Three ringleaders were arrested during coordinated raids on Tyneside and in Germany, where 21 Indian immigrants were detained by immigration authorities in the back of a lorry.
The operation, codenamed Zephaniah, was carried out by officers from the National Crime Squad, German police and HM Customs, who also seized bootleg alcohol, cigarettes and false passports.
A 35-year-old man, who police believe was at the heart of the conspiracy, was arrested during a series of raids on homes and commercial premises in the Bill Quay area of Gateshead last night.
At 3.45pm yesterday, a 40-tonne articulated lorry was stopped by the German Border Police, who were accompanied by officers from the National Crime Squad, at Essen, in the Rhine and Ruhr area of Germany.

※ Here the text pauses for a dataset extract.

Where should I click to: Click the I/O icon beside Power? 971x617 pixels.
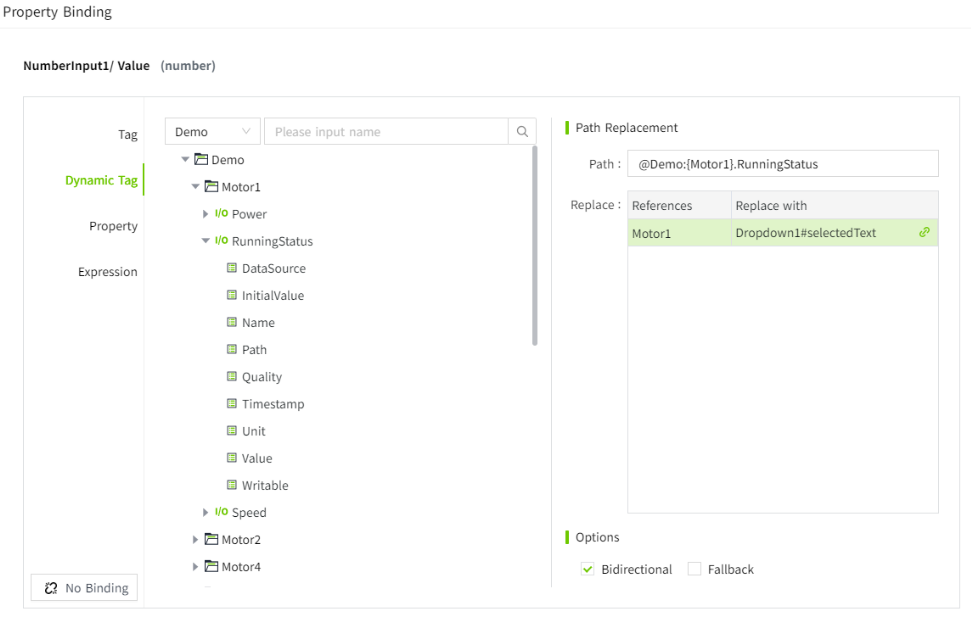221,214
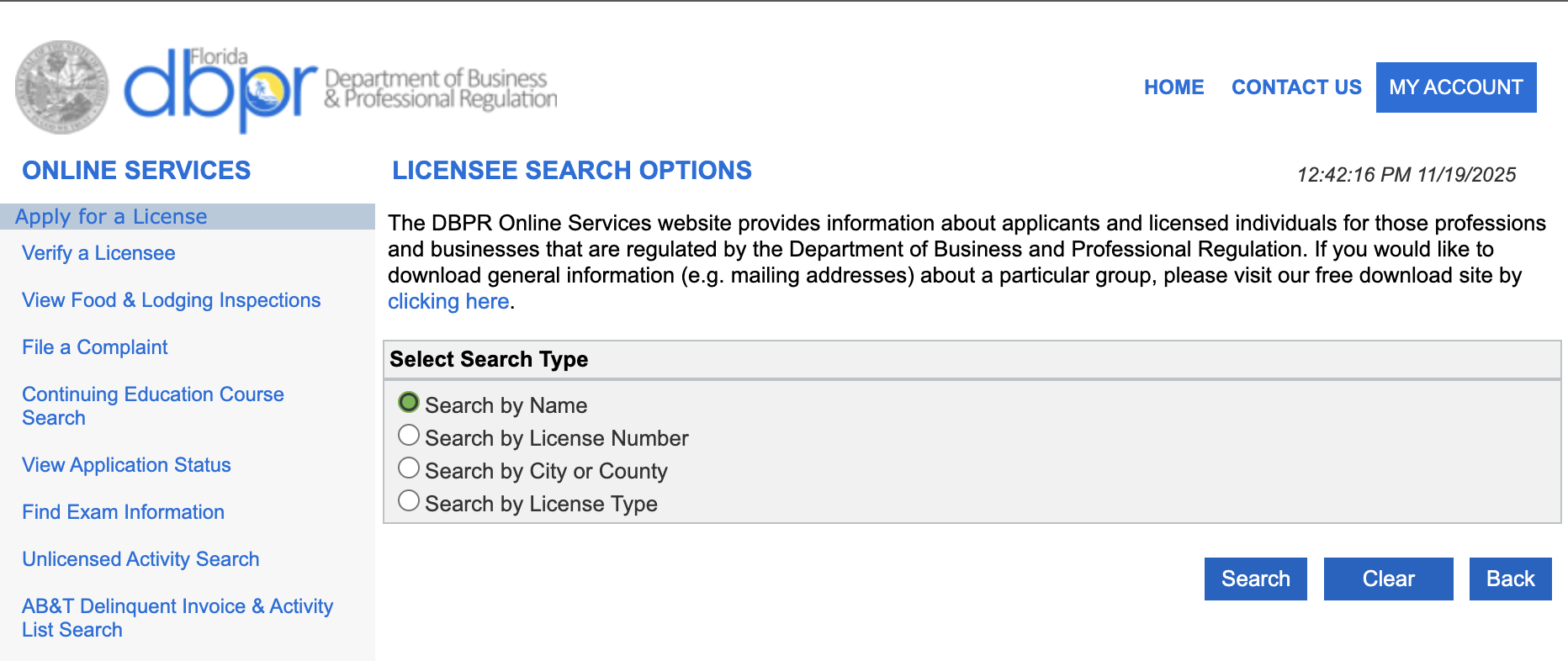The image size is (1568, 661).
Task: Open Verify a Licensee link
Action: point(98,253)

On searching the lorry, they found 21 people hidden among its legitimate load of exhibition equipment.
Officers believe those arrested in Germany are part of a conspiracy operating throughout Europe to smuggle people from northern India into the UK.
Operation Zephaniah was the result of a long-term investigation that experienced significant developments during October.
Detective Chief Inspector Alan Williams, operational commander for the National Crime Squad, said: "I am delighted with today's result, which is a culmination of many months of hard work.
"Many of the people we found in the back of the lorry would have already travelled across mainland Europe illegally for up to about six months in order to get this far.
"It is quite distressing to see the conditions they would have travelled in, with very little or no sanitation and just the clothes they are stood up in - all of this in a desperate attempt to reach the UK.
"I believe these people are victims of crime as they will have paid huge sums of money to enable them to get out of the country, sometimes in the region of £6,000 to £10,000.
"This is a miserable trade in human suffering for which they and their families get caught up in spiralling debts in order to pay for their passage.